EXCLUSIVE: NHS Tayside data breach probe after 125 patient records released in error
by Dale Haslam · The CourierNHS Tayside has launched an internal review after it mistakenly released the medical records of 125 patients.
The blunder happened after a Freedom of Information (FOI) request by The Courier regarding the number of people treated for animal-related injuries in recent months.
Rather than revealing how many hospital admissions there were, NHS Tayside sent us a spreadsheet which included the home addresses, birthdates and health conditions of 125 people – making it possible to identify named individuals within seconds.
One of the patients affected, who asked not to be named, told us: “I’m horrified. How on earth can this happen?”
The health board has apologised and launched an internal review to improve its data security.
It has also referred itself to the information regulator, which is “assessing” the data NHS Tayside provided.
Health chiefs plan to contact those whose names appear on the spreadsheet to apologise and explain how the error happened.
‘I’m shocked’
The Courier was able to raise the alarm before NHS Tayside published the confidential data on its website, as it usually does in response to FOI requests.
The patient, a woman who lives in a rural part of Tayside, added: “I’m shocked.
“The fact that someone has released the precise details of my hospital admission is very worrying.
“My first reaction is to be horrified. My second reaction is that it is just a really bad case of human error.
“I really hope that someone from NHS Tayside contacts me – and everyone else affected – immediately. It’s a lot to process.”
The spreadsheet, to which The Courier has since relinquished access, revealed dozens of fields of information about each patient’s medical treatment.
But our reporter was shocked to see ages, dates of birth and unique patient numbers.
Neighbouring boards, such as NHS Highland, provided general, anonymised numerical data explaining how many incidents there were.
Another local impacted by the data breach said: “This is simply infuriating.”
Health board apology
An NHS Tayside spokesperson said: “A spreadsheet was sent to a journalist in error on December 9 2024 as part of a freedom-of-information response.
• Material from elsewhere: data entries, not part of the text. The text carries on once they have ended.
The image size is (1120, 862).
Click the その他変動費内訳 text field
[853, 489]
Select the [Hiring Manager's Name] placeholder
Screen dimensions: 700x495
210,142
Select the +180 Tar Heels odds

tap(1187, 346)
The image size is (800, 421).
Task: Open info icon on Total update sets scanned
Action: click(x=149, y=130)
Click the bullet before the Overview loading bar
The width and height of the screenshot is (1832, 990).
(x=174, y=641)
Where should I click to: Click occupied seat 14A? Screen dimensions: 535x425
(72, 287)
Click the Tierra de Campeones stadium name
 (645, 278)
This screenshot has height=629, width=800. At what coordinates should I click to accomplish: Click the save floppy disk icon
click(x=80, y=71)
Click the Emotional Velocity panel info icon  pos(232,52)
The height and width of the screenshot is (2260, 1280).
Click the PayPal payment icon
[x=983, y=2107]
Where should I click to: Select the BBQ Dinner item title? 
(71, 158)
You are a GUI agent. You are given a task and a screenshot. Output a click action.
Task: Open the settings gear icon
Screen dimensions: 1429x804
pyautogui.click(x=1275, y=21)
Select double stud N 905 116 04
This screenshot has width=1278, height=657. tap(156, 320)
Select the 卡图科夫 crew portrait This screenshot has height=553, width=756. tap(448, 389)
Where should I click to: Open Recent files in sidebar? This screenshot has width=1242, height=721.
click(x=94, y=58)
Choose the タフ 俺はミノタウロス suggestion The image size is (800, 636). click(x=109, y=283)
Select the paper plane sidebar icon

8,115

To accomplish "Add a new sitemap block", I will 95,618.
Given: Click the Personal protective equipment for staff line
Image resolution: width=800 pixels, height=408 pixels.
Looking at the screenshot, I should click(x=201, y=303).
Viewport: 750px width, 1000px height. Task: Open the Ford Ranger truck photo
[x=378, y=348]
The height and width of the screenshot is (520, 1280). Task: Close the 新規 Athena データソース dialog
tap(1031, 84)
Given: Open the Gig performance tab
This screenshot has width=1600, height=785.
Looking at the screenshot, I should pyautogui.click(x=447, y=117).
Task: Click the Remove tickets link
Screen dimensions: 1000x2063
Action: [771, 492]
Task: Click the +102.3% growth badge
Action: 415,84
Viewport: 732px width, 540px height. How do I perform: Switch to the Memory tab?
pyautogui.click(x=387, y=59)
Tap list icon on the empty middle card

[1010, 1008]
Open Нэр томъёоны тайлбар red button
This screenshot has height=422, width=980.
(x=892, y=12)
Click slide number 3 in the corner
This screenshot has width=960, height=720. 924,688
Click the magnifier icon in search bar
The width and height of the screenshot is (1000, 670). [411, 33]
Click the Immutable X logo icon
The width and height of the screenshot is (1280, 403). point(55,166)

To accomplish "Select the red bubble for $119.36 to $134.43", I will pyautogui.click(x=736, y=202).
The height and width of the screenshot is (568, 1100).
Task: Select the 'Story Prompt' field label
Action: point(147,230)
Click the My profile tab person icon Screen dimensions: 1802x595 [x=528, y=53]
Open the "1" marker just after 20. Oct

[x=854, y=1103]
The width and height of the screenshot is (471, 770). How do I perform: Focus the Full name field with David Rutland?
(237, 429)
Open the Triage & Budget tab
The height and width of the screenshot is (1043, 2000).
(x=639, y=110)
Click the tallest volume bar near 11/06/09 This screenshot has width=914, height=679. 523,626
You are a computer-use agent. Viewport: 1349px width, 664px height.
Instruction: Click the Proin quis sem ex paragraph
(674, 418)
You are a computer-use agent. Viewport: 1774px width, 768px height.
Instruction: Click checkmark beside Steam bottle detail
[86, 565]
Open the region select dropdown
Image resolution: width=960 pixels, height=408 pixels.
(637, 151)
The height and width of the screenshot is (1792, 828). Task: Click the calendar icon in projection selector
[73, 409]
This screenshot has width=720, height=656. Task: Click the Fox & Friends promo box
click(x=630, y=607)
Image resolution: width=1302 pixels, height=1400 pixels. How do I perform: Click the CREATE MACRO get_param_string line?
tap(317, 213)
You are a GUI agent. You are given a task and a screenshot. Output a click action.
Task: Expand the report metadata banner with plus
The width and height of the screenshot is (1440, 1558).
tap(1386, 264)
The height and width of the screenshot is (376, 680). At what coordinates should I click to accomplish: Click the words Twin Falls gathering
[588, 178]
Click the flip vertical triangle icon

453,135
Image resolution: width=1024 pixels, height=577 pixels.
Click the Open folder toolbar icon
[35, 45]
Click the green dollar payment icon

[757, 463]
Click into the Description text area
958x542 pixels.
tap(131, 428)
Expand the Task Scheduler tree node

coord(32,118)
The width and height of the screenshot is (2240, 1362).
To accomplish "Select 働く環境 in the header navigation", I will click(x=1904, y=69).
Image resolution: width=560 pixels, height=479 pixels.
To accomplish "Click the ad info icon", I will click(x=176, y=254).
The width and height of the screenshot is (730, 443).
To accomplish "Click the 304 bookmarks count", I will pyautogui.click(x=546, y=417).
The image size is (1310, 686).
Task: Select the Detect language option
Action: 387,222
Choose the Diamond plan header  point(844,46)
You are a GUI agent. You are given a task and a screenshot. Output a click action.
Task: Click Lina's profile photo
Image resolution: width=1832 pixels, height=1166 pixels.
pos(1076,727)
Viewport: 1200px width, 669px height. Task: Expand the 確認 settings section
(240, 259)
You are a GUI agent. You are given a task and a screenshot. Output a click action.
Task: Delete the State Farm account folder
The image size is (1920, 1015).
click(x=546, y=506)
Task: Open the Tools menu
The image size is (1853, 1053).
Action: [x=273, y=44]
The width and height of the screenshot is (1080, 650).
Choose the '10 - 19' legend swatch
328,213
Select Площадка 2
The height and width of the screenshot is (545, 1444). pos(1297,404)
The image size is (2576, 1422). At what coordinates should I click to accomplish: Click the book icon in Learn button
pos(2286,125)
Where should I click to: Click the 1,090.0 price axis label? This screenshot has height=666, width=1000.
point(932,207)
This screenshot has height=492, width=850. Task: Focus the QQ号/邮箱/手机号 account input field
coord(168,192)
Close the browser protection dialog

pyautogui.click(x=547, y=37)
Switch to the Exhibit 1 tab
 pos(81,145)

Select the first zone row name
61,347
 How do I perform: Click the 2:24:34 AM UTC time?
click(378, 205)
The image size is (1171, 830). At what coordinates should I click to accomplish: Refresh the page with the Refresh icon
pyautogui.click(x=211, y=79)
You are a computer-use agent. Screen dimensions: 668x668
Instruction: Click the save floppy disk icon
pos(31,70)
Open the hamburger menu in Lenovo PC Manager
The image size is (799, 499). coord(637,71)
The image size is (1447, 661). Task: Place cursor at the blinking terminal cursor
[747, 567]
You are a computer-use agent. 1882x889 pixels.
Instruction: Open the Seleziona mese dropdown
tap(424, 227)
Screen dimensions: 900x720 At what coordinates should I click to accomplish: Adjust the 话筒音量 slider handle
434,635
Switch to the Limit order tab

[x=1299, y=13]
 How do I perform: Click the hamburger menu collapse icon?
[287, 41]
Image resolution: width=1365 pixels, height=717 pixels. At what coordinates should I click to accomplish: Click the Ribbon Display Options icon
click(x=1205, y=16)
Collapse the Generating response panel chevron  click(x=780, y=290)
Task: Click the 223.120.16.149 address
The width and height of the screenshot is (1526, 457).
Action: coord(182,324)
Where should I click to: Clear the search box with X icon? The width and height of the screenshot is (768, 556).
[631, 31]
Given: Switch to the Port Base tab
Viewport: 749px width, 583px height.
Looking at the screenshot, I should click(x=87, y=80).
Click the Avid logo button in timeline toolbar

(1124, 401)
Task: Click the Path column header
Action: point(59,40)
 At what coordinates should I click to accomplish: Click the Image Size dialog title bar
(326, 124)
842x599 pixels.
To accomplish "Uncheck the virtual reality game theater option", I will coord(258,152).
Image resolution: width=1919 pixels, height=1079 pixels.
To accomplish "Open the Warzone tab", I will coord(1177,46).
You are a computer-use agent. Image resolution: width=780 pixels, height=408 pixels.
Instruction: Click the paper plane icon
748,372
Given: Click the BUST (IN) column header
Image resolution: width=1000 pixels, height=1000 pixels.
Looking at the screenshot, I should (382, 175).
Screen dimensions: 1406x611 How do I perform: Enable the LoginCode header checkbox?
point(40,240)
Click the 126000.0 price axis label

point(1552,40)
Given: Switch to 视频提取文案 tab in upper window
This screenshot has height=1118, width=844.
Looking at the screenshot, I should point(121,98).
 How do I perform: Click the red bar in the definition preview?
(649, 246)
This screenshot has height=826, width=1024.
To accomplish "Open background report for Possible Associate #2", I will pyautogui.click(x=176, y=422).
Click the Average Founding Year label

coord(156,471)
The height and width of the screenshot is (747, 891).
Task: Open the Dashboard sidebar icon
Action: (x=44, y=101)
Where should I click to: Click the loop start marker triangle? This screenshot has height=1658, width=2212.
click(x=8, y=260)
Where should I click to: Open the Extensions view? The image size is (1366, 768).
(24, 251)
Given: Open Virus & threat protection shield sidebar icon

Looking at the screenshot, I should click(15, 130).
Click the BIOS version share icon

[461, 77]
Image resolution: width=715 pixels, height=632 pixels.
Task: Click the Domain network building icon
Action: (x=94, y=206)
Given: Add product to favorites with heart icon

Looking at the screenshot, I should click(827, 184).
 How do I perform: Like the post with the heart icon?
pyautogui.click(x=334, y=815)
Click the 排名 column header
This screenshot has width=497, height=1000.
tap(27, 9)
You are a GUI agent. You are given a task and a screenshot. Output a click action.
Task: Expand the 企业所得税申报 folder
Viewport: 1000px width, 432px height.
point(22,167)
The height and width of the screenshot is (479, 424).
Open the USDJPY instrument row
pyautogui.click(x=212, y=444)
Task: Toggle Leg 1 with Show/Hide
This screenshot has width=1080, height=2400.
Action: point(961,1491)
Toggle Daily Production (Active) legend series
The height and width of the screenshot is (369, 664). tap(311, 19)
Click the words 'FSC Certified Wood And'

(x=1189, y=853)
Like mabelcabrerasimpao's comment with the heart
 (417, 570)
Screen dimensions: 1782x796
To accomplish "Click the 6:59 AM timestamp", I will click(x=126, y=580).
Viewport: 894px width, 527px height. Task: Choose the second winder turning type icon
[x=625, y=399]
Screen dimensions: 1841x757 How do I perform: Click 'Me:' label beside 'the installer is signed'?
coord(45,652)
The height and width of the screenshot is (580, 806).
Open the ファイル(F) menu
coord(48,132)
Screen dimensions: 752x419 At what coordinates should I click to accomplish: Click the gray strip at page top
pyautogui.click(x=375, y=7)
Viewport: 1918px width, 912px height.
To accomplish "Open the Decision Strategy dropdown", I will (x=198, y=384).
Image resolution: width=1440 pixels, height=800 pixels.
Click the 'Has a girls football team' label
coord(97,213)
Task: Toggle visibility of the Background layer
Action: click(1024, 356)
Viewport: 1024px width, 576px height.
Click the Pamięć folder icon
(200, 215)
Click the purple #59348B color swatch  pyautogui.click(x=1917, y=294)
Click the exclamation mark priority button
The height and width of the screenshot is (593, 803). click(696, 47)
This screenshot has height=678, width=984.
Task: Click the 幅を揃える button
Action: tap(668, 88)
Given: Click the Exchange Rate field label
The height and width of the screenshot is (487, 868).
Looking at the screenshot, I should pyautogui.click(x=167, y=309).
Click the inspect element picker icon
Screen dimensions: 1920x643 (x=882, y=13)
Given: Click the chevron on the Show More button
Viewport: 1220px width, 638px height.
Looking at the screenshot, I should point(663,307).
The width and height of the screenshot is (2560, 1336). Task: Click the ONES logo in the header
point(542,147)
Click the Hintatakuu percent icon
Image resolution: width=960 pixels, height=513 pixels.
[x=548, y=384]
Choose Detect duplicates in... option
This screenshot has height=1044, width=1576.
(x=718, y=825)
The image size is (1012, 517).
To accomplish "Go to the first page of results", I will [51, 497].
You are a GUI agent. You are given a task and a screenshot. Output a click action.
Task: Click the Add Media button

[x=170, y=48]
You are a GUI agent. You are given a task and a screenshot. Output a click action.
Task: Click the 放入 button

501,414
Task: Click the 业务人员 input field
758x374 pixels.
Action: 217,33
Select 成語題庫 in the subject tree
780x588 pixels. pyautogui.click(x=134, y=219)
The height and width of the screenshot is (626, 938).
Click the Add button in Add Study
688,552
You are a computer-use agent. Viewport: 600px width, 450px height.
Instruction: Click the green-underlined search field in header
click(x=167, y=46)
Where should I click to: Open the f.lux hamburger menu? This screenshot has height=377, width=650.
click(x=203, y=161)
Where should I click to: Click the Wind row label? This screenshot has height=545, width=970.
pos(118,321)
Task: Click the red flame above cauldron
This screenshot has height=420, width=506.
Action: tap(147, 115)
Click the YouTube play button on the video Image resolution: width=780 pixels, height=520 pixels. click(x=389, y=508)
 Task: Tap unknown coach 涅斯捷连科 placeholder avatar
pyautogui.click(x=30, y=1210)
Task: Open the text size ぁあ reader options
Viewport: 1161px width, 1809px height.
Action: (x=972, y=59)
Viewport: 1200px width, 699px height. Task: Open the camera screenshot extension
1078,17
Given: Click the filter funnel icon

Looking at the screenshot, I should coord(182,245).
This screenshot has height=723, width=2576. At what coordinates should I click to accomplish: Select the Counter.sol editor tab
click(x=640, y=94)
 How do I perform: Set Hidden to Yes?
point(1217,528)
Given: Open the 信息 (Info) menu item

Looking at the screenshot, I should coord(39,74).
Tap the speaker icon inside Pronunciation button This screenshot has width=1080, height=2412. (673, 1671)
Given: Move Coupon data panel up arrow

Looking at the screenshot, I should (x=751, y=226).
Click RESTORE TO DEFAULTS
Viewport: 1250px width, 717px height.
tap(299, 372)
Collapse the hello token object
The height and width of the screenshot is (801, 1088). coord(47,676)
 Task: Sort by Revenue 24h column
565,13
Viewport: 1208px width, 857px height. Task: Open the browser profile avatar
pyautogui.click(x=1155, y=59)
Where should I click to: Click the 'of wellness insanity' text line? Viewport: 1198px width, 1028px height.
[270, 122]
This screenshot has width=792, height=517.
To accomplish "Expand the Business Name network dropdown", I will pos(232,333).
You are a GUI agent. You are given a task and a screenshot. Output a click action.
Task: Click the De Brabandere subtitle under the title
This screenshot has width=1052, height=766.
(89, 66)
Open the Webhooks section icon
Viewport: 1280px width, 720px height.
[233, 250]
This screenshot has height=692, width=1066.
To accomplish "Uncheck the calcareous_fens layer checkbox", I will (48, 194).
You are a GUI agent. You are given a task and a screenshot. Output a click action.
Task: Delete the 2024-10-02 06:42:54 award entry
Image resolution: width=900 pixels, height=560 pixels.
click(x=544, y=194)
“The document contained personal details of people who had been treated for injury caused by animals between April 2023 and September 2024.
“We have written directly to those affected to inform them of this error and to sincerely apologise.
“We have explained to the patients involved how this happened.
“However, we know that those impacted by this will have concerns about their data being mistakenly shared in this way and we are very sorry for this.
“We would like to reassure all those affected that we have taken a number of immediate steps to prevent this happening again.
“The breach has also been reported by NHS Tayside to the Information Commissioner’s Office (ICO) and also recorded on our DATIX incident reporting system.
“In addition, the chief executive has commissioned a learning review to evaluate systems and processes currently in place and identify actions to improve data security across NHS Tayside.”
Latest NHS Tayside data gaffe
The error is the latest in a series of data breaches committed by NHS Tayside in the last two years.
North-east MSP Maurice Golden said: “It is utterly shocking that this has happened.
“Human error is one thing, but this has now happened so often that you wonder if there are systematic problems.
“This should be discussed at the next NHS Tayside board meeting and there should be a root-and-branch review of data collection, storage and distribution.”
He added: “Clearly, The Courier has handled the situation in an admirable way by raising the matter with NHS Tayside at the first opportunity to ensure the board didn’t publish it on its website.
“Had this data gone to a private individual or a less-scrupulous source, it could have found its way onto the internet or social media and then it would be out of control.
“My concern is that this spreadsheet was not password protected.
“I feel for the people whose information was released and I hope this does not lead to people having second thoughts about seeking treatment in case their details are made public.”